» **Entries**
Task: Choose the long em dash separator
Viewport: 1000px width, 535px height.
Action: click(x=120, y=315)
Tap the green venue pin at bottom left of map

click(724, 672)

--

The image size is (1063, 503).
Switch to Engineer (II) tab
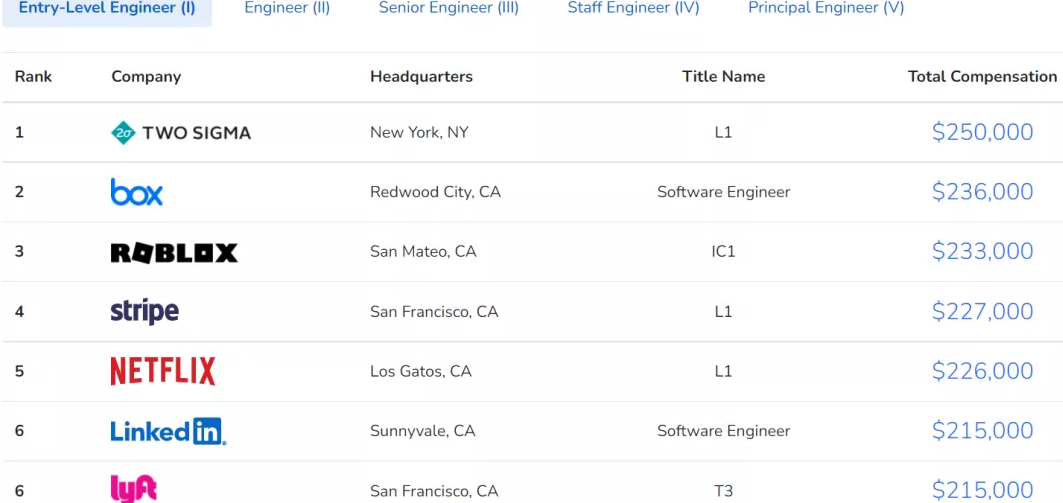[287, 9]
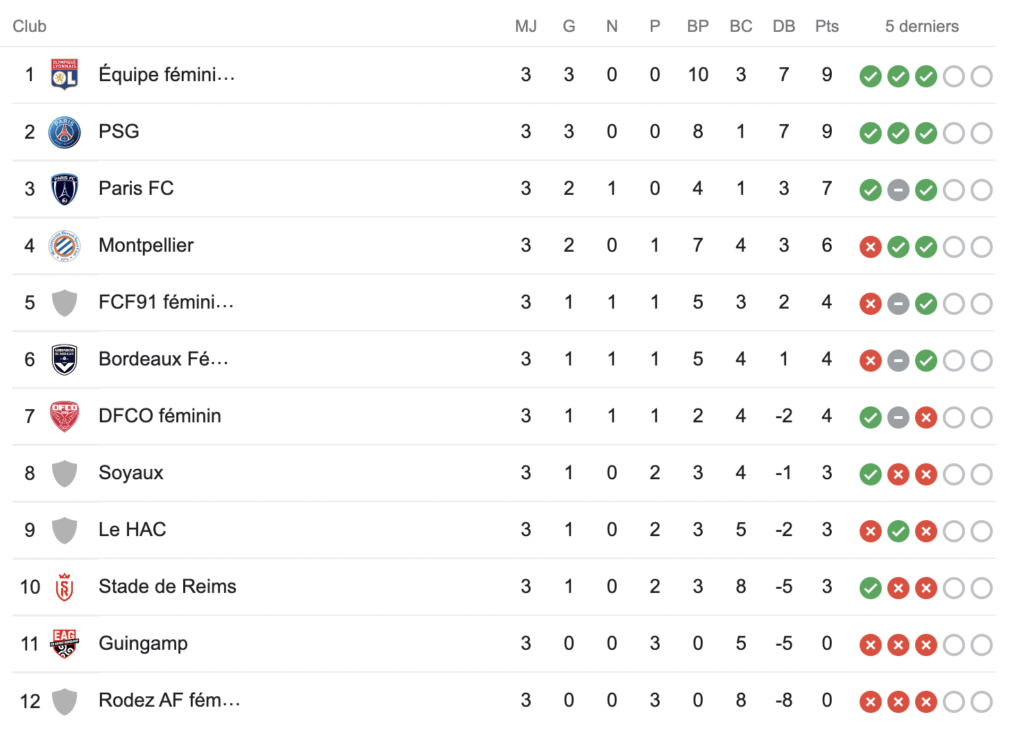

* * *

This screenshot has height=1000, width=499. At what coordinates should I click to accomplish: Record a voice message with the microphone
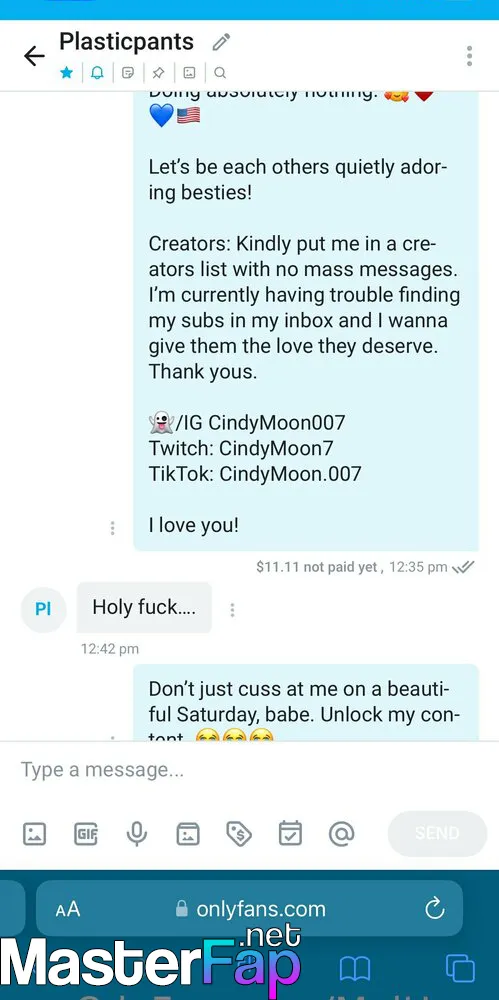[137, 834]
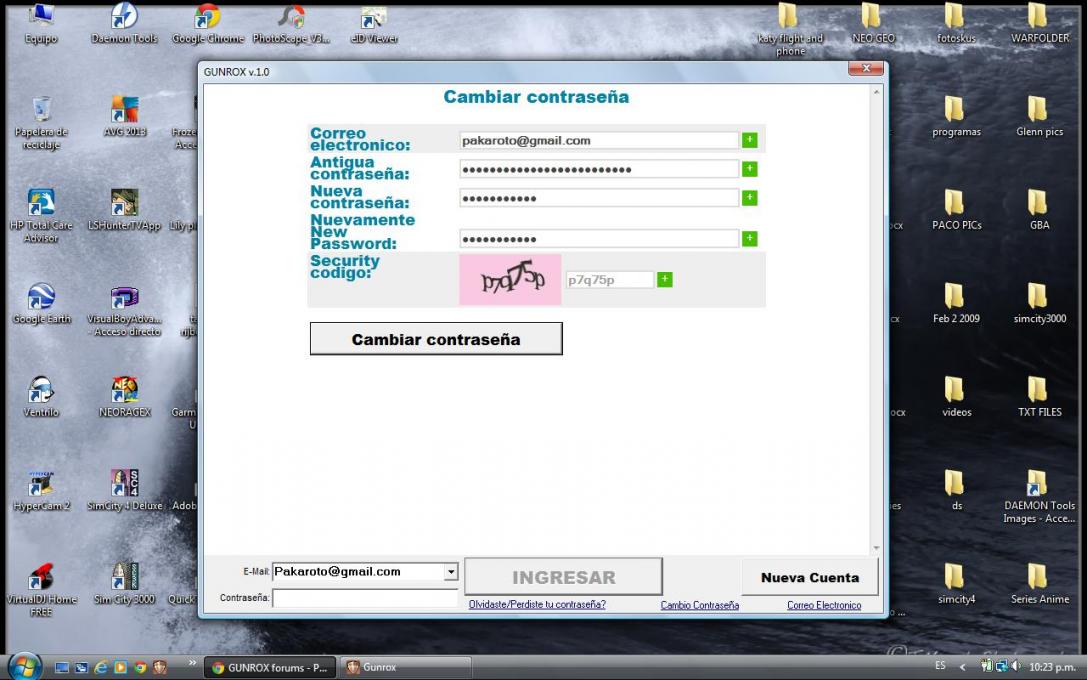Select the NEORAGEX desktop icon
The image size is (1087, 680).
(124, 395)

» **Short problem**
Copy out the stretch of material from the line containing "Task: Choose the long em dash separator" through the line containing "click(724, 672)", reproducing each line verbatim.

» **Response below**
Task: Choose the long em dash separator
Viewport: 1000px width, 535px height.
Action: click(x=120, y=315)
Tap the green venue pin at bottom left of map

click(724, 672)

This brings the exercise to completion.